* [Tâche donnée A]
Restitue sous forme de liste JSON de chaînes les lignes des enregistrements, de la ligne contenant "You are a computer-use agent. The height" jusqu'à celle contenant "click(x=523, y=406)", bornes incluses. Mets une chaîne par ligne et omets les lignes vides.

C’est là que j’avais posé mon coupe-papier. Il ajoute ceci:

«... si personne ne peut suivre le Chemin, c’est ou bien que notre conception de la chose — qui fut aussi celle du Christ, de Krishna et du Bouddha — est complètement fausse, ou bien que la vie et l’action de l’Avatâr sont tout à fait futiles.»

Je ne sais pas si c’est un problème qui t’a occupée, mais enfin c’est cela qui est venu en réponse... C’était évidemment quelqu’un qui lui demandait: «L’Avatâr vient et ouvre le Chemin, et s’il n’y a personne pour le suivre, alors qu’est-ce qui arrive?» Sri Aurobindo dit: «Ou bien sa conception était fausse, ou bien sa vie est tout à fait futile.» C’est-à-dire que, si une Puissance divine vient sur la terre pour ouvrir le Chemin vers une réalisation plus haute et qu’il se trouve que sur la terre il n’y ait personne pour suivre le Chemin, il est tout à fait évident qu’il était inutile qu’il vienne. Mais en fait, je ne pense pas que ce soit jamais arrivé.

Je peux regarder la fin de la phrase... Oui, c’est en réponse à quelqu’un qui disait: «Il n’y a pas de Chemin et pas de possibilité de le suivre» et que «tous les efforts et toutes les souffrances de l’Avatâr sont irréelles et une blague» (c’est ce fameux mot anglais «humbug»). Cette personne affirmait qu’il n’y avait «aucune possibilité de conflit ni d’effort pour celui qui représente le Divin», c’est-à-dire la négation de la vie de tous ceux dont il est question ici. Et Sri Aurobindo ajoute qu’»une telle conception rend stupide toute l’idée de la possibilité de l’Avatâr. Donc, cette idée de l’Avatâr n’a aucune raison d’être et aucune nécessité, cela n’a aucune signification.» Il ajoute: (riant) «Le Divin, étant tout-puissant, peut soulever les gens sans se tracasser, sans se donner la peine de descendre sur la terre.» Il peut faire cela comme ça (geste), il est tout-puissant, il n’a qu’à les tirer en l’air et puis ils se soulèveront. Pourquoi viendrait-il s’ennuyer ici!

* [Données de la tâche]
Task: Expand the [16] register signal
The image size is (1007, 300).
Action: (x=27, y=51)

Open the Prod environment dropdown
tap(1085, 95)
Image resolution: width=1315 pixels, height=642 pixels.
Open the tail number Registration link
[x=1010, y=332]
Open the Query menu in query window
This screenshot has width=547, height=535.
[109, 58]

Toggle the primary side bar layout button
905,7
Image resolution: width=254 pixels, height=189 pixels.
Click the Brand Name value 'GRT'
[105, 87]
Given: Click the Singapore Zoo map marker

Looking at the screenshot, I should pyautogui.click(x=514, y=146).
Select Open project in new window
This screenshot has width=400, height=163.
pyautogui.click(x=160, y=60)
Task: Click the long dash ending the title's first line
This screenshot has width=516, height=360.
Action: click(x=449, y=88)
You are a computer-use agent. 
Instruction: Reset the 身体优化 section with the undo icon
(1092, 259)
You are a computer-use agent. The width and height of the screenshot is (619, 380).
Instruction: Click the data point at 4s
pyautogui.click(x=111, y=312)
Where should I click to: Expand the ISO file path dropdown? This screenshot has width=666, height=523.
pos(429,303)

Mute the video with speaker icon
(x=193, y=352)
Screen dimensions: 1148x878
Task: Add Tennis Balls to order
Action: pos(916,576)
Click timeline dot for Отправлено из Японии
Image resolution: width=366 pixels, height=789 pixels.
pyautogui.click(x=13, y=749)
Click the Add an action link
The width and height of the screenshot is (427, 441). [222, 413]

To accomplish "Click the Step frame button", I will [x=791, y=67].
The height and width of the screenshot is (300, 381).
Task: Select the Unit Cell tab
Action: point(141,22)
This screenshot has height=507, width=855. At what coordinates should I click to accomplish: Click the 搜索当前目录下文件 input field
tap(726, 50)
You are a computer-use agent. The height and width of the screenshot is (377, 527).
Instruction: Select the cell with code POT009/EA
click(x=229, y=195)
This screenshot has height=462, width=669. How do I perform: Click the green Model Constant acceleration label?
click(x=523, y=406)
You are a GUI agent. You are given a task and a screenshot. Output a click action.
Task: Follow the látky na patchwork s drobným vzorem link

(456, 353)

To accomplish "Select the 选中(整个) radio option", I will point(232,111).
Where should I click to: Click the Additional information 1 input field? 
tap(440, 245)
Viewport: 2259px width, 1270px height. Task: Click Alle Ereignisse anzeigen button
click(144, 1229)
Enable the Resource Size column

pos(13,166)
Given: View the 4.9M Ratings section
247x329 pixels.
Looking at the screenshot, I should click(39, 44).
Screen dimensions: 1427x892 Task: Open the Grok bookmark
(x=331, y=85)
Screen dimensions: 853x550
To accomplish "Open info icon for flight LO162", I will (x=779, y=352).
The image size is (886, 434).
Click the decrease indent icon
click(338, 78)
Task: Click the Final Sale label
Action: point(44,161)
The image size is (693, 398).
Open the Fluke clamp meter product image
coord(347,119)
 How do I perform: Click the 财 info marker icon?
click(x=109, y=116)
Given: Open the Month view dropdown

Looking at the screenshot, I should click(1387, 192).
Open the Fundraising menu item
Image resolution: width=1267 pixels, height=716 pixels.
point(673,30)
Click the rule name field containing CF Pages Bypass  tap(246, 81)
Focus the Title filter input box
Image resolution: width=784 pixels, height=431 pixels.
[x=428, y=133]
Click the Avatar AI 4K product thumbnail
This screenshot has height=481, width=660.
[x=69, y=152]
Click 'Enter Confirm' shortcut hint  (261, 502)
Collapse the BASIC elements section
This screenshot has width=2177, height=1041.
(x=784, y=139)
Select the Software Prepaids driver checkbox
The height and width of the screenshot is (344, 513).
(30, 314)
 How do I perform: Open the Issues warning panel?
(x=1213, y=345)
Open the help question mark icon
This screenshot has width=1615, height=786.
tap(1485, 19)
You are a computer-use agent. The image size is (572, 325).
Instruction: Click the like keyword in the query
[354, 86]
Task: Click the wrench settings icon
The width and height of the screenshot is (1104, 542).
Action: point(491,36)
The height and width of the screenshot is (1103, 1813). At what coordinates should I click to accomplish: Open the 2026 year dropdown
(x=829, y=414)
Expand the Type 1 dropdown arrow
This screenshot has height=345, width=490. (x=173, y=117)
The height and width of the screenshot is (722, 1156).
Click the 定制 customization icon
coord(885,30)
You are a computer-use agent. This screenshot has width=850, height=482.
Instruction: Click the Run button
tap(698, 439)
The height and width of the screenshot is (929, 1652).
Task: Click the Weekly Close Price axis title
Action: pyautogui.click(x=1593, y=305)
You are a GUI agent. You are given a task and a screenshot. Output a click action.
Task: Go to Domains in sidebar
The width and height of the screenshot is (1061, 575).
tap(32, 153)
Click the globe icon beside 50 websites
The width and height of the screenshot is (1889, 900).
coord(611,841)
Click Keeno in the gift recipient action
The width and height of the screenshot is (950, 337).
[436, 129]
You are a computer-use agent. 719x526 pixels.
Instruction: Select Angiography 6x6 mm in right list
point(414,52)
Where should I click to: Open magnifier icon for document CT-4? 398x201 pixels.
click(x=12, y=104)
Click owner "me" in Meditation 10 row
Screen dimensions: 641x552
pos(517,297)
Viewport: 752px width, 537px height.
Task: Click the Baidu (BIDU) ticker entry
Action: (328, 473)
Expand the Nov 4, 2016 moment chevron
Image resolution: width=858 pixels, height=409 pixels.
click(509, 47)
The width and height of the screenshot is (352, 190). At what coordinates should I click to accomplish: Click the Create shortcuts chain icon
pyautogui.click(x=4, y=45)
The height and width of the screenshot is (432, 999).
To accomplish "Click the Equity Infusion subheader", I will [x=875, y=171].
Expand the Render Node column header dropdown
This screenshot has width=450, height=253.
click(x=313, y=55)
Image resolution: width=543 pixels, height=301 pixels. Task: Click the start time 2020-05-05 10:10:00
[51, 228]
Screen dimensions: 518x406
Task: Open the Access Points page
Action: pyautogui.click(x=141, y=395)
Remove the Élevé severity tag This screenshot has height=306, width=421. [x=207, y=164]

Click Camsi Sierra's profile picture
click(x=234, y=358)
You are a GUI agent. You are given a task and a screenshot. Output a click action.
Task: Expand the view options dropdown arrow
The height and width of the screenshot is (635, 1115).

* [Tâche donnée B]
Poursuis l'extrait sur l'Avatâr et le Chemin à la suite de sa dernière phrase.

* [Réponse finale A]
[
  "You are a computer-use agent. The height and width of the screenshot is (377, 527).",
  "Instruction: Select the cell with code POT009/EA",
  "click(x=229, y=195)",
  "This screenshot has height=462, width=669. How do I perform: Click the green Model Constant acceleration label?",
  "click(x=523, y=406)"
]

* [Réponse finale B]
Et Sri Aurobindo dit pour finir:

«C’est seulement si cela fait partie de l’arrangement du monde qu’il doive prendre sur lui-même le fardeau de l’humanité et ouvrir le Chemin, que le fait de l’Avatâr a une signification.»

Il touche là à un problème qui t’a occupée, non? Tu ne t’es jamais posé cette question, quelle était la raison d’être d’une incarnation divine dans un corps humain, si c’était nécessaire ou pas, et comment cela se produisait, et pourquoi cela se produisait? Cela ne t’a jamais intéressée, cette question, non?

Pas comme cela.

Pas comme cela. Alors, cela répondait à quelque chose dont tu n’étais pas consciente. Moi, je sais à quoi cela a répondu, mais tu n’étais pas consciente.

Ah! quelqu’un d’autre veut-il quelque chose? Personne?... Oh! que vous êtes timides, tous!

Moi.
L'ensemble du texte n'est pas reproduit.